第91話 1月1日

 ラウラの指令の元、ディルとペトラシュの階梯上昇のために魔石が集められている。周りの森はおおかた狩りつくしたと言っても、二人は主力の中で一番低い31階梯なので日帰りの範囲で採れる魔石がまだ残っている。

 他の主力は一度に数名だけ、隊を組んで泊りがけの狩りに出ていた。守るものがあるために最後の戦いまでは大人数でトゥイースを離れることはしない。

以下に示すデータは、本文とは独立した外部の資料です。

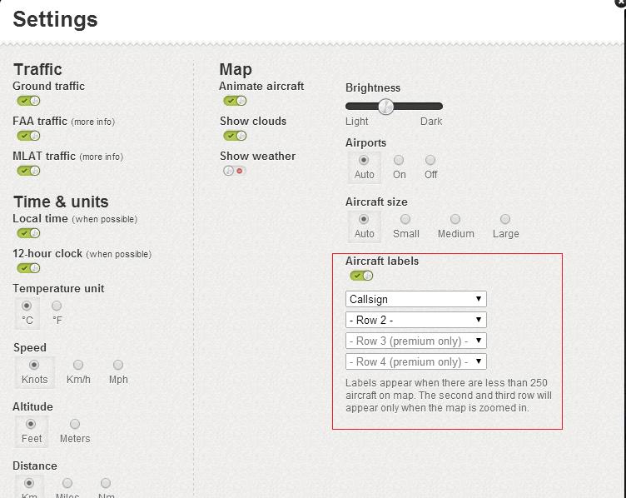Toggle the 12-hour clock switch
626x498 pixels.
coord(28,268)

 単精霊適正の者が二人で複合精霊魔法を使う実験も少し試みられた。

 『魂の器』を通じてマナの同調適性が決まるというガイウスの仮説のもと、双子でなくとも同じ【賢者】保有者であるガイウスと、水浸しにされたフロルが肩を組み。そろぞれ『雷光イカヅチ』の呪文の片方を唱える。

 特に何も起こらなかった。フロルは心を閉ざした顔をしていた。


 情緒的な事はともかくとして、仮に成功したら一発でマナ不足になり寝込んでしまうのでやめてあげてほしいと、トーマは思った。




 1月1日。朝。

 12の月が巡り、年が変わって461年が始まった。予定通りなら今日クローヴィスは遠征に出発する。ラウラ率いる土橋村戦士団が出発するのはワタリガラスによる最終確認の連絡が来てからだ。


「トーマちゃん、すっごいのが出たわよ」


 トーマの寝ている部屋にガイウスが入ってきて、いきなり言った。緑色の髪の分け目の部分は≪書庫≫に書き込まれた容姿の通り栗色になっている。どうやら何らかの方法で染めていたらしい。

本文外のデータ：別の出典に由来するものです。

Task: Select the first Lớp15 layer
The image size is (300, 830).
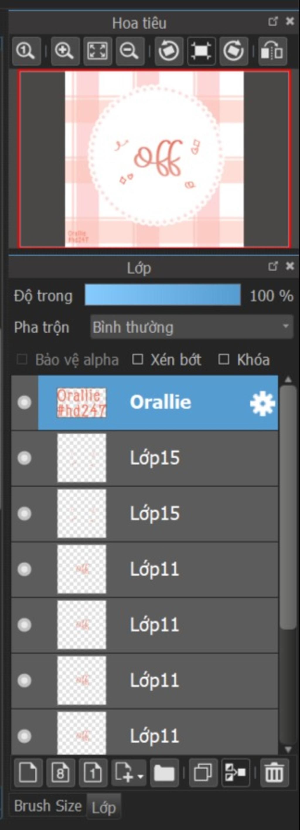Action: pos(145,458)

「北東の方の森に一泊の距離で潜っていた隊が、足跡を見つけて逃げ帰って来たらしいの。形からしてヤシャネコのじゃないかって。ワタシもそう思う」


 ヤシャネコは東方にだけ生息すると言われる50階梯相当格の魔物だ。それ以上だという説もある。というのは森の本当の奥地にしか生息しないらしいので、狩られた記録があまり無いのだ。魔石摂取者の階梯と取得成長素の関係を確認できた事例が10件有るか無いかだ。


「それがどうしたんだ。まさか狩ろうっていうのか?」

「時間が無いって言いたいんでしょうけど、もしかしたら村の男たちがこの辺りを狩りまくったせいで何か影響して出てきたのかもしれないわよ? 処理しておかないとトゥイースに家族を残して行けない、ってことになるかもね」



 一泊の距離ならつまり二日で帰って来れる。ワタリガラスが飛んでくるのに二日かかるので、何もかも順調にいけばちょうど帰ってこられることになる。

 体力回復の仕上げとしてちょうどいいのかもしれなかった。



 先端が上に反り返っている雪板。その中心部には足をのせる台がついていて、台と板本体の間には隙間が空いている。

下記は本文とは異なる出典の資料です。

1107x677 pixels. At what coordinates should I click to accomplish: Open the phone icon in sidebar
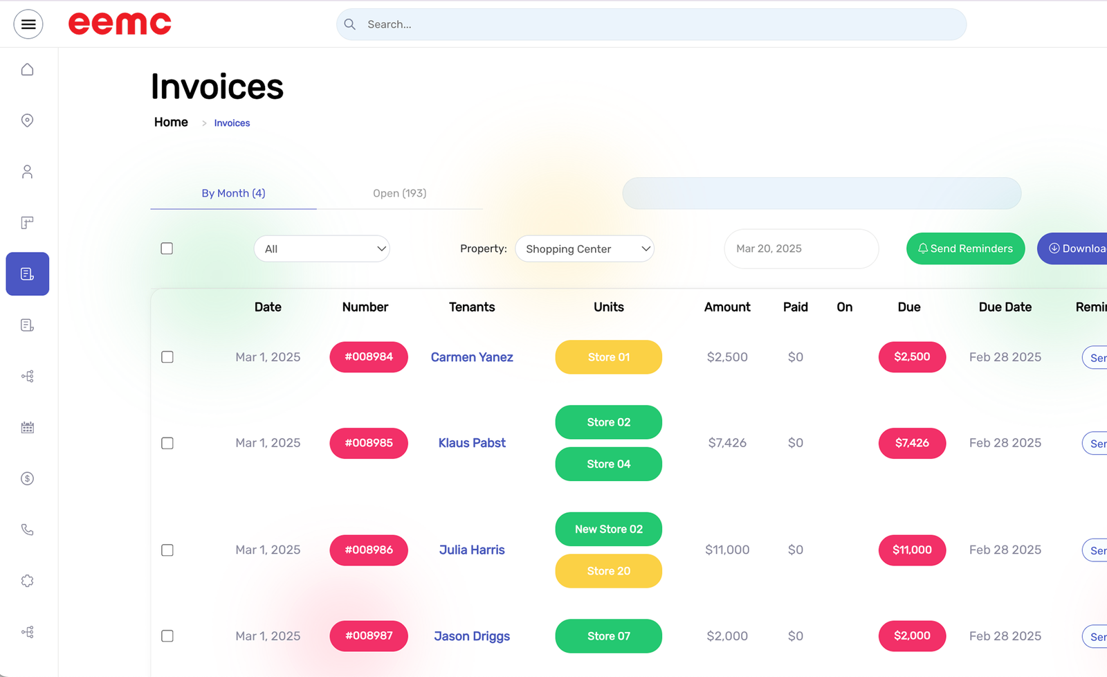tap(28, 530)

 分厚いヘラジカの背中の皮を靴の上から巻き付けてある。その足を台に乗せ、皮紐を隙間を通して何重にも巻き付ける。これで雪板と足が固定される。


 右手の残った動く指での作業にももう慣れた。左足が終わったので右足に移る。

 ずっと借りっぱなしで使っている背負い袋の中には2日分の携帯食と、トーマが全身くるまることができる大きな毛皮が入っている。ガイウスの荷物も同じようなものだ。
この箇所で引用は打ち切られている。